An Incomplete (yet heavily annotated) List of Things That Don’t Help Me as a Teacher Right Now¹.

Thanks for All You Do!


Guided Meditation³

The phrase, “thank you for all you do”⁴

Ice Breakers⁵



Promises of safety⁸

Giving up on the Big Stuff⁹

Standardized Tests¹⁰

[1] I’m doing all the self-care I know how, taking walks, reading books, journaling, drinking water, eating fiber. These things are ok, but I’m not doing great and I need help. I need other-people care as well. This is a challenge because we’re all drowning in this year and are very low on capacity for taking care of each other. So, caring is sometimes reduced to care gestures, to performances of care, which really help some people, but make others (me) only more frustrated.

This isn’t a bad time to mention how incredibly grateful I am to be a teacher right now. To have a job right now is quite lucky, and one that even resembles the work we used to do, that puts us in contact with students and meaningful work sure ain’t nothing. And, also, you couldn’t pay me enough to be any kind of administrator or school leader this year.

So, like a lot of times this year, I am recognizing that it’s a lot lot worse elsewhere, but also acknowledging that I’m not having, like, a great time.

[2] Treats are fine, but they don’t make anything that is bad any better (unless the specific thing troubling me is that I would like a snack).

[3] Meditation, Yoga, Tea, Calming music… all are things that are great for relaxing when I choose them. All are things that only give me anxiety when I am made to do them. What do I need instead? I need time to recover, reflect, and adapt. I have lots of work to do, sure, but I’ve never used (or needed) more time in a teacher year just staring off into space and thinking.

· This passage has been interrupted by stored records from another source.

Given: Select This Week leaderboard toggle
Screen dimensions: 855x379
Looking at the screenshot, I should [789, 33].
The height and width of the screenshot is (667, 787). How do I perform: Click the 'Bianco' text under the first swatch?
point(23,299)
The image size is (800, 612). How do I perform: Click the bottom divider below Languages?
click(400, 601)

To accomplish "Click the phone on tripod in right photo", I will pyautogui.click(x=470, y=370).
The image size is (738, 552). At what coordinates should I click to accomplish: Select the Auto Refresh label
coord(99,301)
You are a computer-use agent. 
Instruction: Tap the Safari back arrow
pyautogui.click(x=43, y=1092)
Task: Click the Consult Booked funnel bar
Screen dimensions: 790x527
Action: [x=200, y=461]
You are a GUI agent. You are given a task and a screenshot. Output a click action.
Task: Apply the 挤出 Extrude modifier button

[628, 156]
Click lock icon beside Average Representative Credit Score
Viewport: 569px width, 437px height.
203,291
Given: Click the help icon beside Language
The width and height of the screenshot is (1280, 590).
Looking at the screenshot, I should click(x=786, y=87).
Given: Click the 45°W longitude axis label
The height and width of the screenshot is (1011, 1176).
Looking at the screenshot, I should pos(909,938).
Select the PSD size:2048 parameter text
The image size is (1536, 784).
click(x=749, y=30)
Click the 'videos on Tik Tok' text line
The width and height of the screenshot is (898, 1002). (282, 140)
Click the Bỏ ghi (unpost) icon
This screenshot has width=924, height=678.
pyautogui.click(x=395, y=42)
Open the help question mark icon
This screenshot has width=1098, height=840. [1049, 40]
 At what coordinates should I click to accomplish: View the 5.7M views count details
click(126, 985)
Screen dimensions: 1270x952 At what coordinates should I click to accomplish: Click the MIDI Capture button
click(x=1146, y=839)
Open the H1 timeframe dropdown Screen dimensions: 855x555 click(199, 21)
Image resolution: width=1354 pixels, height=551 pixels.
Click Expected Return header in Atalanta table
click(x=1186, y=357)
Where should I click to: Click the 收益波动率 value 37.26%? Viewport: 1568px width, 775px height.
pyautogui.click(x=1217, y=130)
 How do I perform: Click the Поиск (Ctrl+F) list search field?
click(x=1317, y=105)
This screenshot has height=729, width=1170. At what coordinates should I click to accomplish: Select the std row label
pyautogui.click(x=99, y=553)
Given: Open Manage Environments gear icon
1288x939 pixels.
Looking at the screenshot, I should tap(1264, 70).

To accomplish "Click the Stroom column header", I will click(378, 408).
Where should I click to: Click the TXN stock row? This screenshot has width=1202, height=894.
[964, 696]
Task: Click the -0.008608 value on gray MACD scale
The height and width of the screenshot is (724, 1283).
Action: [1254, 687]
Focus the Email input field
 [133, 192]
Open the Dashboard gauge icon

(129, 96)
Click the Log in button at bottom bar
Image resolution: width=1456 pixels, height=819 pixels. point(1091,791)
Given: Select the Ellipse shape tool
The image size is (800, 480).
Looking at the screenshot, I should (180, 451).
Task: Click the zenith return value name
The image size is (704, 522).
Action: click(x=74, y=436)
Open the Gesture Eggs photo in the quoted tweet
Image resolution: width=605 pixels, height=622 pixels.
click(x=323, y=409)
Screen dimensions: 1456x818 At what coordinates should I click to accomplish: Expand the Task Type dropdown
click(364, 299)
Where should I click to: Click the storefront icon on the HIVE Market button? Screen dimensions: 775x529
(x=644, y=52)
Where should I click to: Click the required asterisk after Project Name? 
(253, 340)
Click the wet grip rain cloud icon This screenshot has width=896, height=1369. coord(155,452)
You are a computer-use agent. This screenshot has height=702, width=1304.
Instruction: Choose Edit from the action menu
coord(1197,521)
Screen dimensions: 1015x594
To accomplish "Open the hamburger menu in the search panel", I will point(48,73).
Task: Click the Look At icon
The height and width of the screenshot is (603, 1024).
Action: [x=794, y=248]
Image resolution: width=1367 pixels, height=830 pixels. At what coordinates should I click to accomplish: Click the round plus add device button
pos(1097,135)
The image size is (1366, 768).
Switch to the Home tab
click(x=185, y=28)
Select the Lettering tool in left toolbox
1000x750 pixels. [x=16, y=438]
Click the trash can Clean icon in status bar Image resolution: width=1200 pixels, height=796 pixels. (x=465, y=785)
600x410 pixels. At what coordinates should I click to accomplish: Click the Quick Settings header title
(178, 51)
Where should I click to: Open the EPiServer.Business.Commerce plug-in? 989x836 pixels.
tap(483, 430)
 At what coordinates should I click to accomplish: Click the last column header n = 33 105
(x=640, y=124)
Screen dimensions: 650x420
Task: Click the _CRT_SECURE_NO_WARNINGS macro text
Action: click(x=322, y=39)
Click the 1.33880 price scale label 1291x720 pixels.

[4] “Thank you for all that you do” reads too often to me as “I have no idea what you do.” Alternately, being recognized for specific work I’ve put in, cool things I was a part of, or impacts I’ve made is really energizing and good.

[5] <shudder>

[6] I’m ok with positivity when there are things worth celebrating (but, like, honestly, just barely and only as an act of supreme generosity on my part). I loathe positivity that serves to cover up things that suck. Give me honesty, give me transparency. Recognizing that this year sucks and is full of wrong answers will not break that specific bad news to anyone, but we may as well acknowledge where we are so we can address it.

[7] Changes are totally unavoidable this year. We’re moving in and out of different modes as reality (and available information) changes. I get it. But wherever possible, we need to focus on necessary change and not incessant tinkering. For students and for teachers, every change in schedule, routine, groupings, expectations, and models is work, is mental and emotional effort that we aren’t giving to other stuff (like maybe teaching and learning stuff, you know, or whatever).

[8] Actual safety > Saying “safety” a lot.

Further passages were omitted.